The Last of the Bonafide Virtuosos

Alex Blum

The Last of the Bonafide Virtuosos photo

There’s hardly anywhere like Norton’s anymore, and no one like Norton. He sold phrases for special occasions out of a shop in Queens. They were handsome things of iron or wood or wax or air, to keep or to give, but Norton was the true attraction, the ever-present source of an understanding so fine it soothed like the sun on your back. I was a clerk there, so I remember.

To the furrow-browed families of the hospital-bound, the globetrotting, the soon to be on leave, Norton offered Welcome Home. To many, he provided inexpensive politenesses—May I, Excuse Me, Pardon Me, If You Wouldn’t Mind, Thank You, et cetera. Goodbye sold well, though Norton liked people to swap it for See You Soon if they could. I’m Sorry languished by the entrance.

I Love You sold best, of course, but Norton’s guesses were the real draw. He could tell the phrase a customer needed by looking at them. It was as if he saw the words hanging around a person, trellised and bright, there for him to pluck and return.

To a trim woman in denim, rubbing her wrist with her thumb, he offered: Happy Anniversary, Darling. Happy Five Years.
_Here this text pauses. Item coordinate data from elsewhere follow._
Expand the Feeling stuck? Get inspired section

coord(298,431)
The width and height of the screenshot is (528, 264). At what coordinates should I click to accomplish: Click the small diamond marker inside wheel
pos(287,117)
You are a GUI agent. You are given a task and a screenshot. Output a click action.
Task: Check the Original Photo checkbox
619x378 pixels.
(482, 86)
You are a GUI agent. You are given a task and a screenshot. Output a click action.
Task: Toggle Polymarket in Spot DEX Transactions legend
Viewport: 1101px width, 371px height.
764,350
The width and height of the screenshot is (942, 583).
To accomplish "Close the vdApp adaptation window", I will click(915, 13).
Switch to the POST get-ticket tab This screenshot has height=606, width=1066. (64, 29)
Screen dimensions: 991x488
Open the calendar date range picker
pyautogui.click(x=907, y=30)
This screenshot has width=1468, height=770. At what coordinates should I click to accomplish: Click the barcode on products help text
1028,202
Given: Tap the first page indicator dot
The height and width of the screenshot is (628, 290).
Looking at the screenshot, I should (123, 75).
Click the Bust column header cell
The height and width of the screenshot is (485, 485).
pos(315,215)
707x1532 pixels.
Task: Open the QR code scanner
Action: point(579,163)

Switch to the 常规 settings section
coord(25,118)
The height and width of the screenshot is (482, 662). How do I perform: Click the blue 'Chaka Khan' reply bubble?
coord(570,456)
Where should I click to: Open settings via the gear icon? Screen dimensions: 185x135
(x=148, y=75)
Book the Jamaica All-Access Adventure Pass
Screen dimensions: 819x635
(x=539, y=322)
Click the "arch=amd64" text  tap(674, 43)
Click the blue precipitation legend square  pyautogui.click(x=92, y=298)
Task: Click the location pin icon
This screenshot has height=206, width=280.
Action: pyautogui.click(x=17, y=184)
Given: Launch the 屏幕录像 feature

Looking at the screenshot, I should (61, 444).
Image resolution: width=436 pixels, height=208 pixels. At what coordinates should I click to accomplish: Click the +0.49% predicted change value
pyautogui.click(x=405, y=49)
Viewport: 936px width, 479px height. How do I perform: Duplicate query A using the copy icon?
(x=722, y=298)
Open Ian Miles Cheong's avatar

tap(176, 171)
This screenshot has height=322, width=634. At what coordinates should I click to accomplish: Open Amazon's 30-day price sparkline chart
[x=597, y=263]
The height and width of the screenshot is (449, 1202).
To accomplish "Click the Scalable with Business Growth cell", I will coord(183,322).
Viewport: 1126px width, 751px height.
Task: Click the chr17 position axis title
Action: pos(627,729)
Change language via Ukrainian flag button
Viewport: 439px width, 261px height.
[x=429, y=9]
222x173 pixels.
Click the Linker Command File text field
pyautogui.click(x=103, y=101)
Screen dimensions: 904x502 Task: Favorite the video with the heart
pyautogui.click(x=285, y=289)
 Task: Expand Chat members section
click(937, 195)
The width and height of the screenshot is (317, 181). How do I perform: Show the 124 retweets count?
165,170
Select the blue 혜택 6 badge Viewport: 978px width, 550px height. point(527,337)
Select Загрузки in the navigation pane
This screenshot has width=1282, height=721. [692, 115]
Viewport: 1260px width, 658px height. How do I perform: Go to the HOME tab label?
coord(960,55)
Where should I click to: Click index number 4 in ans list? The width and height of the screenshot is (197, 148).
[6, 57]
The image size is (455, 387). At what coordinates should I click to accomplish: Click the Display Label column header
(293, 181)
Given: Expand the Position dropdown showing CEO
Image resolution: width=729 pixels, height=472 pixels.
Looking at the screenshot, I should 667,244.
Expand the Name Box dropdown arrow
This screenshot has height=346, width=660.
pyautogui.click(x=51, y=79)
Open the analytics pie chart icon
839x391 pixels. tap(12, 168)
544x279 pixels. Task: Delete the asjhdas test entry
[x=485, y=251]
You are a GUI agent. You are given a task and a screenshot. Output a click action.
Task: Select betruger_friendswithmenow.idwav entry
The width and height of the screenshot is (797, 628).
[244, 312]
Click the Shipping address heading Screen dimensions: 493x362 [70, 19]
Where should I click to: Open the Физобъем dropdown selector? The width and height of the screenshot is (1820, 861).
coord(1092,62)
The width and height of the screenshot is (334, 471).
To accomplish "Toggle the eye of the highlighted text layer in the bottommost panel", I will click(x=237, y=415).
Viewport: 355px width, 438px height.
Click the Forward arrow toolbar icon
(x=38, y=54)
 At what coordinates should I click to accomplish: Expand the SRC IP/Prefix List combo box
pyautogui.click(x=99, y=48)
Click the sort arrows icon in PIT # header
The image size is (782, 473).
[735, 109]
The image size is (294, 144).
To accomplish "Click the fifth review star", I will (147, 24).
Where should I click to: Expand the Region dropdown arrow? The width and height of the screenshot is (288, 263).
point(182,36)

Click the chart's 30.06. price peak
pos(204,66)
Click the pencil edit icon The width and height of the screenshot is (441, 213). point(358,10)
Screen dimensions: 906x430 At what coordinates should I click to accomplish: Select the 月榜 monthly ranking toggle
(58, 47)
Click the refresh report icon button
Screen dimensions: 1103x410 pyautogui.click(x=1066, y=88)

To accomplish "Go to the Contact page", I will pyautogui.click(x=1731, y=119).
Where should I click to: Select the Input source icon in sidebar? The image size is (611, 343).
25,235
She nodded, proud.

To a ponytailed man clutching takeout and stretching his neck: Ahh, Can You Believe It’s Finally Ours?

To a puffy-eyed woman with folded arms, a thoughtful frown: She Wasn’t Right For You, Really, She Wasn’t.

To a big man in a stained polo shirt: They’re Healthy and Happy, Mother and Child.

To a ballcapped boy fidgeting patiently: I’m Ten Now! And off the boy spun, wide-eyed and thrilled.

This was Norton’s gift, to observe and express. He was amazing, able and eager to stand fixed in the maelstrom, to occupy the eye of the storm of the language, flinging words around him, conjuring them into apt and lovely combinations at whim and by request, rendering the particular heart by the particular motions of the body that wished, at once, to be both hidden and seen.

I only saw him falter once. A tall, timid woman came in with a pea-green coat.

Let’s see, he said. It’s An Honor To Be Here? If You Want To Know The Truth, I Could Use Some Help? Would You Like To Go For Drinks?

The woman blinked at him.

More serious then, he said, rubbing his chin. I’m Sorry For Your Loss? I Heard What Happened?

Norton? she said. Norton, who lived alone above the shop, who had no past we knew of, had a wife. The moment hung long enough for me to catch it. The shock and shine of his eyes. The wry displeasure of her pursing lips. They were separated, I saw, split by an unnamed pain. Until she said his name, she had been unrecognizable, all but invisible, cloaked in the words unspoken between them.